Phil Lord and Chris Miller's other big hit in 2014, while obviously playing to a different audience than 22 Jump Street, comes at its subject matter with the same liberal dosage of meta-humor that allows them to transcend the inanity of their premises. The Lego Movie starts out looking like the kind of soulless, purely profit-driven, toyetic film-as-product that could only exist in the Franchise Age in the worst possible way, but then quickly becomes a sharply cutting satire of pretty much everything wrong with corporate Hollywood and the way Lego sells its products, without resorting to jaded cynicism or coming off as mean spirited. That shouldn’t be possible to pull off, but Lord and Miller somehow managed to do just that. Everything is awesome, even when it really shouldn’t be able to.



#4) Guardians of the Galaxy
Directed by James Gunn
Written by James Gunn
and Nicole Perlman

Everything was awesome about this too. James Gunn, a veteran of the indie scene for years made his entry into the big leagues with a gleefully irreverent action-comedy that also works as a pulp-space-opera in the vein of the original Star Wars or The Fifth Element that feels almost, well, alien in a grim, self serious 21st’ Century blockbuster landscape. If anyone high up at Disney sees this, let me give you some advice. Since he’s already in your Rolodex, get this man on a Star Wars project A.S.A.P. You will not regret it, I guarantee.
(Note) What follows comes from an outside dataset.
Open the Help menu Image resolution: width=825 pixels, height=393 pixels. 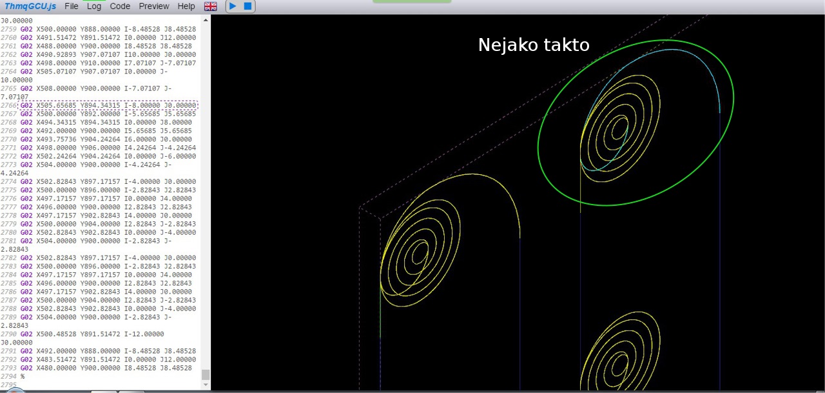point(186,6)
#3) Captain America: The Winter Soldier 
Directed by Anthony and
Joe Russo
Written by Christopher Markus
and Stephen McFeely

The best and riskiest Marvel Studios project to date, Winter Soldier goes above and beyond simply being a phenomenal action film, and gets as close to controversial as a money-printing arm of the Disney Empire will ever dare to get. Taking on the fact that you kind of have to get political with this character in a modern setting, it pits Steve Rogers and company up against the 21st’ Century surveillance state by making them whistleblowers in Star Spangled Spandex, while still being an immensely entertaining spy thriller adventure romp.









#2) Dawn of the Planet of the Apes 
Directed by Matt Reeves
Written by Mark Bomback,
Rick Jaffa, and Amanda Silver

Much like its predecessor in 2011, Dawn of the Planet of the Apes is the best kind of summer blockbuster. It manages to be a smart, thoughtful piece of big-idea sci-fi while also being a gripping war drama that just happens to involve sentient monkeys, and then it becomes a viscerally thrilling action film in the third act. We’ll get to what was better in a second, but this was easily the best film of the summer, the opposite of what we usually expect in that season, and is my favorite movie of the year.








#1) Selma
Selma (2014) Poster
Directed by Ava DuVernay
Written by Paul Webb

In a year when the achievements and shortcomings of the Civil Rights movement were one of the most talked about aspects of culture, Ava DuVernay’s Selma strips away the mythology around Martin Luther King to reveal the imperfect human underneath, and claims that he had more in common with the protesters in Ferguson than the sanitized version of the man we usually see. It boldly posits that society does not improve on a preset timer, but only improves when those who will not stand for an unjust status quo tackle it head on and force society to change for the better. Gripping, brutal, and emotionally moving, Selma is a spectacular film, and while it might not be my favorite movie of the year, it is definitely the best film to be released in 2014.

Let’s see what’s coming up in 2015. The Wachowskis are doing a space opera, that sounds like a party, Divergent 2 looks hilarious, a new Avengers, and ooh, a new Star Wars, no matter how that turns out, it will probably be something to talk about. Thanks for watching, and have a nice day. Oh, and before you ask, I’m probably not doing a video version of the worst list since that hasn't really changed.